--- DATA RECORDS ---

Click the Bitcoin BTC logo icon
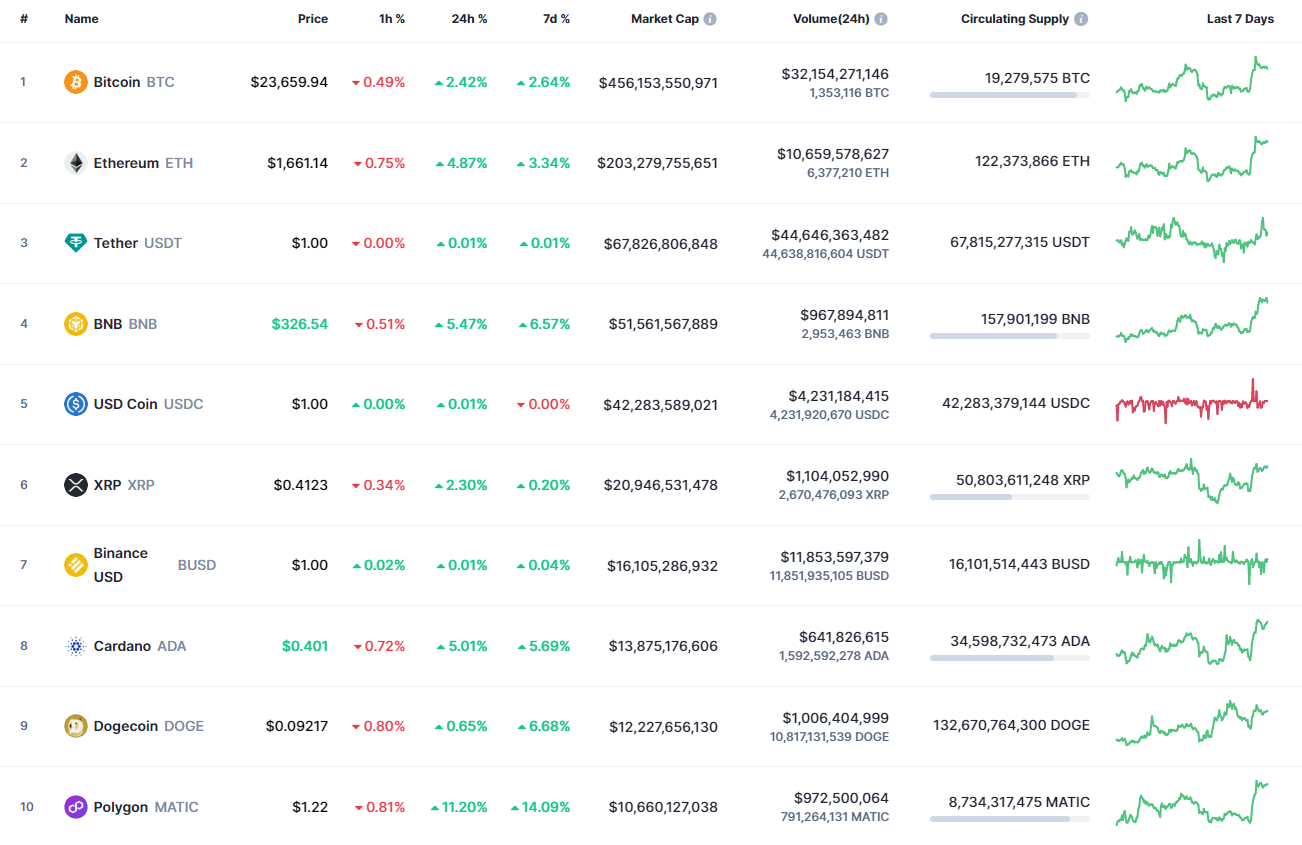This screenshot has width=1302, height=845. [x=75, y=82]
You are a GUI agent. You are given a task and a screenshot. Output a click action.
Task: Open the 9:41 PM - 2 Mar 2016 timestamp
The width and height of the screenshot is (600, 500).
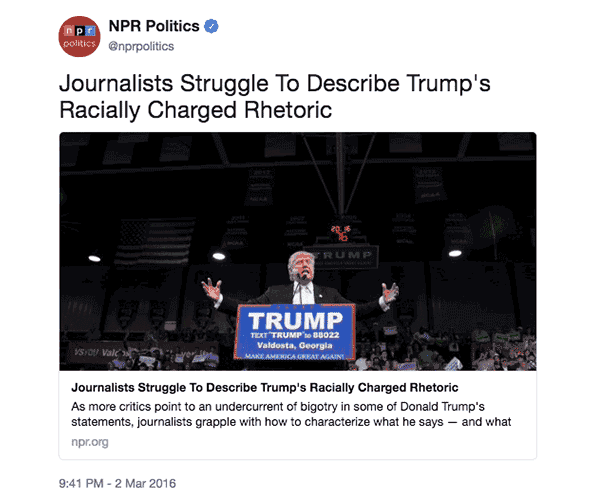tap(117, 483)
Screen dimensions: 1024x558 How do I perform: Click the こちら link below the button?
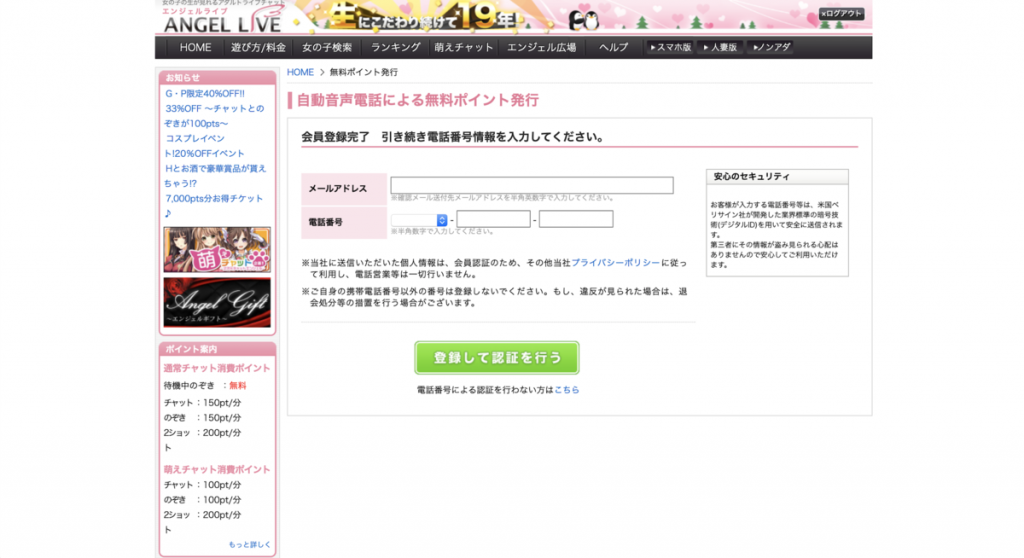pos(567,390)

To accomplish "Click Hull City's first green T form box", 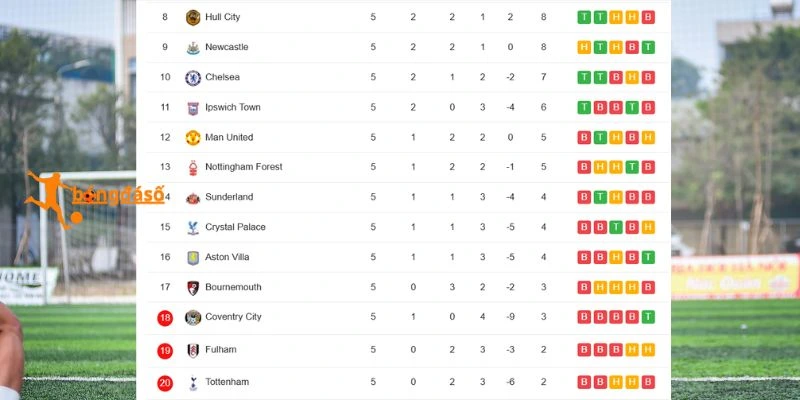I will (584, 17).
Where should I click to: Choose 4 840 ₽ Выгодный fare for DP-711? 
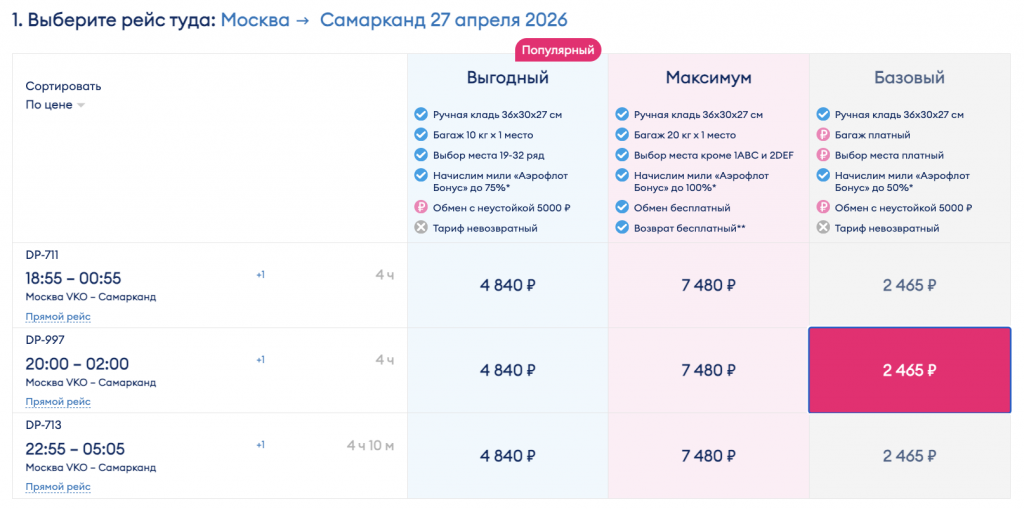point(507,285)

---

**YOUR GOAL**
The answer is to be the lines from the line that contains "Where should I" through the last line of the material, retyped exactly, both included, with pictures left out, please.

**RESPONSE TO THIS EXERCISE**
Where should I click to: Choose 4 840 ₽ Выгодный fare for DP-711? 
point(507,285)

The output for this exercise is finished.